**Trecho fornecido:**
▬▬▬
USP-2019

Crises (staseis) e mudanças (metabolai)

A democracia ateniense na contemporaneidade

 

USP — 07 de novembro de 2019

Prédio de Letras, sala 266

 

 

14h às 16h15:

 

Deliberação e ideologia nas Suplicantes de Eurípides

Christian Werner (USP/CNPq)

 

Formas de governo na retórica: alguns exemplos da percepção da Democracia e da Oligarquia em Demóstenes

Priscilla Gontijo Leite (UFPB)

 

Um problema de Isegoria. Crise nas democracias contemporâneas.

Teresa Nunes (U. Coimbra)

 

Crise democrática na Atenas do séc. IV: o discurso Areopagítico de Isócrates 

Ticiano Curvelo Estrela de Lacerda (UFRJ)

 

Moderador: Daniel Rossi Nunes Lopes (USP)

 

 

16h30 às 18h30:

 

Crises e mudanças na democracia ateniense. A atuação de Terâmenes

Delfim Leão (U. Coimbra) e Breno Sebastiani (USP/CNPq)

 

A filosofia grega como obstáculo político

Miguel Monteiro (U. Coimbra)

 

Stásis e a natureza humana em Xenofonte: Ciropedia como complemento das Helênicas

Emerson Cerdas (USP/FAPESP)
▬▬▬
**Exercício escrito 1:** Em que sala do Prédio de Letras, segundo o programa, acontece o evento?

(Registros)
▬▬▬
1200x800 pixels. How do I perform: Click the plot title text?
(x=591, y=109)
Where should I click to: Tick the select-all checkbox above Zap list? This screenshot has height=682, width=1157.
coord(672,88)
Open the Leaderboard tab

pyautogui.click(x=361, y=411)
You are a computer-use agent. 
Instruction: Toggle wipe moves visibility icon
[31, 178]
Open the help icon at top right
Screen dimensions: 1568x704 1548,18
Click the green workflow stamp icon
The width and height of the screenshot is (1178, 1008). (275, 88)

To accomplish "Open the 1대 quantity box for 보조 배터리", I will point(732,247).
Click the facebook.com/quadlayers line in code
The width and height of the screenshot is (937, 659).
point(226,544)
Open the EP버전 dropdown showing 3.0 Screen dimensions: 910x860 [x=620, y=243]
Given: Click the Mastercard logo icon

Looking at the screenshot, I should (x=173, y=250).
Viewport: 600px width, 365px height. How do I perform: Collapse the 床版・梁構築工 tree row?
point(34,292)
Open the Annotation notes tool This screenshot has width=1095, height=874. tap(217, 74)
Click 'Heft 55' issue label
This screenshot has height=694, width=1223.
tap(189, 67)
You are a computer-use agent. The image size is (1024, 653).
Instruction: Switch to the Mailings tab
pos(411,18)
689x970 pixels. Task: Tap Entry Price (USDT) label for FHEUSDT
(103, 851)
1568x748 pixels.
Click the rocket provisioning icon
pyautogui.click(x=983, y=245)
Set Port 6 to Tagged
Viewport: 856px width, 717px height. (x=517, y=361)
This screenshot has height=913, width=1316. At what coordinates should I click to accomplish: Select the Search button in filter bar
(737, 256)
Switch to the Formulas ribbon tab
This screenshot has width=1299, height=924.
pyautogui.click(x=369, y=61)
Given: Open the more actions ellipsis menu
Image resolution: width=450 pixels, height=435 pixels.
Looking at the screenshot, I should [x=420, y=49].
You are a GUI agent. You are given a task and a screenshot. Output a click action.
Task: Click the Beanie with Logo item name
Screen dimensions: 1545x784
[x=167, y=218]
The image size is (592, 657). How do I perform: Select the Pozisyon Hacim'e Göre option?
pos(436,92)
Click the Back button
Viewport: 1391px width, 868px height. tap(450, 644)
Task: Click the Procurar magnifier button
▬▬▬
**Exercício escrito 2:** Reproduza sem alterações as linhas das entradas, da que contém "689x970 pixels. Task: Tap" até o fim das entradas, incluindo ambas as pontas.

**Resposta completa 1:** Sala 266.

**Resposta completa 2:**
689x970 pixels. Task: Tap Entry Price (USDT) label for FHEUSDT
(103, 851)
1568x748 pixels.
Click the rocket provisioning icon
pyautogui.click(x=983, y=245)
Set Port 6 to Tagged
Viewport: 856px width, 717px height. (x=517, y=361)
This screenshot has height=913, width=1316. At what coordinates should I click to accomplish: Select the Search button in filter bar
(737, 256)
Switch to the Formulas ribbon tab
This screenshot has width=1299, height=924.
pyautogui.click(x=369, y=61)
Given: Open the more actions ellipsis menu
Image resolution: width=450 pixels, height=435 pixels.
Looking at the screenshot, I should [x=420, y=49].
You are a GUI agent. You are given a task and a screenshot. Output a click action.
Task: Click the Beanie with Logo item name
Screen dimensions: 1545x784
[x=167, y=218]
The image size is (592, 657). How do I perform: Select the Pozisyon Hacim'e Göre option?
pos(436,92)
Click the Back button
Viewport: 1391px width, 868px height. tap(450, 644)
Task: Click the Procurar magnifier button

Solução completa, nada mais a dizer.